» **Activity 1**
List every length of time given as a number in the article below about the Rocky Horror screenings.
» **Activity 2**
Carry on the article below about the Rocky Horror screenings at Portland's Clinton Street Theater, starting after its last line.

**** Extract ****

Fan Screens ROCKY HORROR to Empty Theater for 54 Weeks

For over forty-five years, The Rocky Horror Picture Show has been running at midnight for audiences around the globe. No movie has ever come close to having as long a theatrical run. To say it’s an institution is putting it mildly. As with most things, the pandemic brought the Saturday night screenings to a screeching halt. But to ensure that the beloved horror comedy musical continued its record as the longest-running theatrical film in history, one true blue Rocky Horror fan made sure it was playing on movie screens. Even if it was for an audience of one.

Thanks to a story in The Oregonian (via Boing Boing), we’ve learned that Portland’s Clinton Street Theater, which has been playing Rocky Horror for forty-three years, kept the torch burning during the pandemic. The person responsible for all this is Nathan Williams, the host of the theater’s regular showings. As the projectionist, he made sure Rocky Horror played every Saturday at midnight, despite a closed theater. Usually, the shows were just for him. Occasionally, a friend tagged along. But more often than not, they did the Time Warp alone. For a full 54 weeks.

Tim Curry as the legendary Frank-N-Furter, in a promo image for the Rocky Horror Picture Show.

**** Material provided ****

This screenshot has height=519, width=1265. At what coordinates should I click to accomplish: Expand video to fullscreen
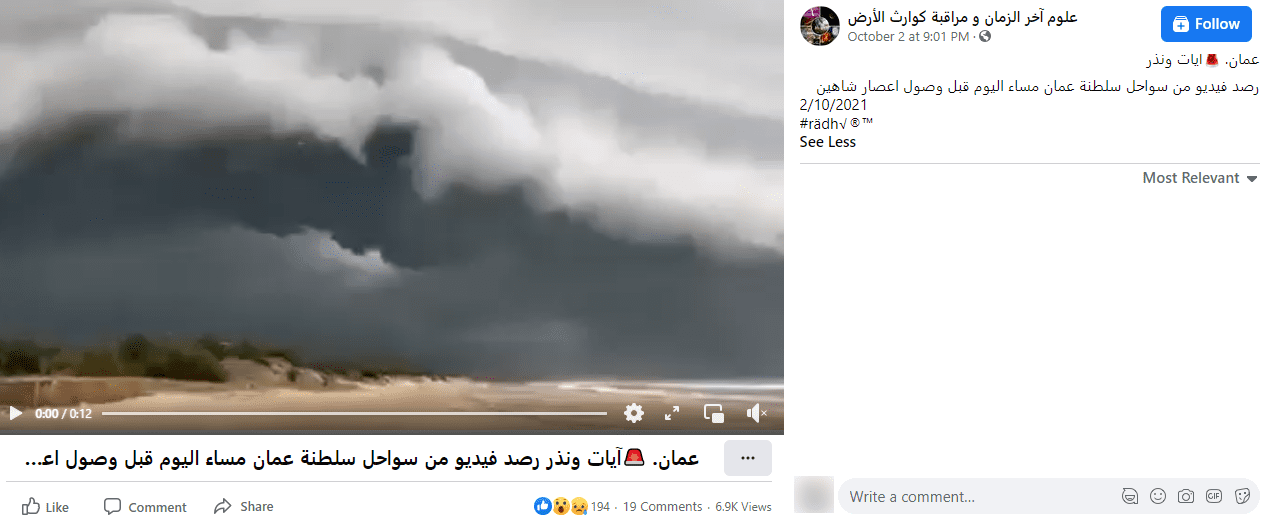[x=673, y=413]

****
**** Material provided ****

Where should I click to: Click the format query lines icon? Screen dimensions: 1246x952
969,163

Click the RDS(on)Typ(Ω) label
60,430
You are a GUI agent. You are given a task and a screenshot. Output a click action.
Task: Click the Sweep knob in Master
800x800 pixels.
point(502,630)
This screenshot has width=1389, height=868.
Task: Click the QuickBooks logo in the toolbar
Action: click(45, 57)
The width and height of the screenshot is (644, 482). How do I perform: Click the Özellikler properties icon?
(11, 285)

****

» **Answer box 1**
- over forty-five years
- forty-three years
- 54 weeks

» **Answer box 2**
Twentieth Century Films 

Williams said, “I watched it alone. I watched it during the snowstorm. I was in a position to keep a flame burning, to keep a torch lit.” So why was it so important to keep the light burning bright over at the Frankenstein place, as Rocky’s Riff Raff once sang? “I’m just a guy holding a torch for the city of Portland, for all the weirdos, for all the people who don’t have a safe place to call home, we’re home.” As a former Rocky Horror kid myself, I can attest to this. My local Rocky Horror shadow cast provided a safe haven for the misfits, the weirdos, and LGBTQ teenagers like myself who didn’t feel at home anywhere else.

But the Clinton theater is getting back to some degree of normalcy. On April 3, the first Rocky Horror Picture Show screening took place before an audience. They only sold fifty tickets per show, and their shadow cast from the Clinton Street Cabaret did not perform along with the film. At least for now, this is how it’s going to be. Hopefully, in the not too distant future, the theater can host full Rocky screenings again. And Frank-N-Furter can sashay down the theater aisles as they were always meant to.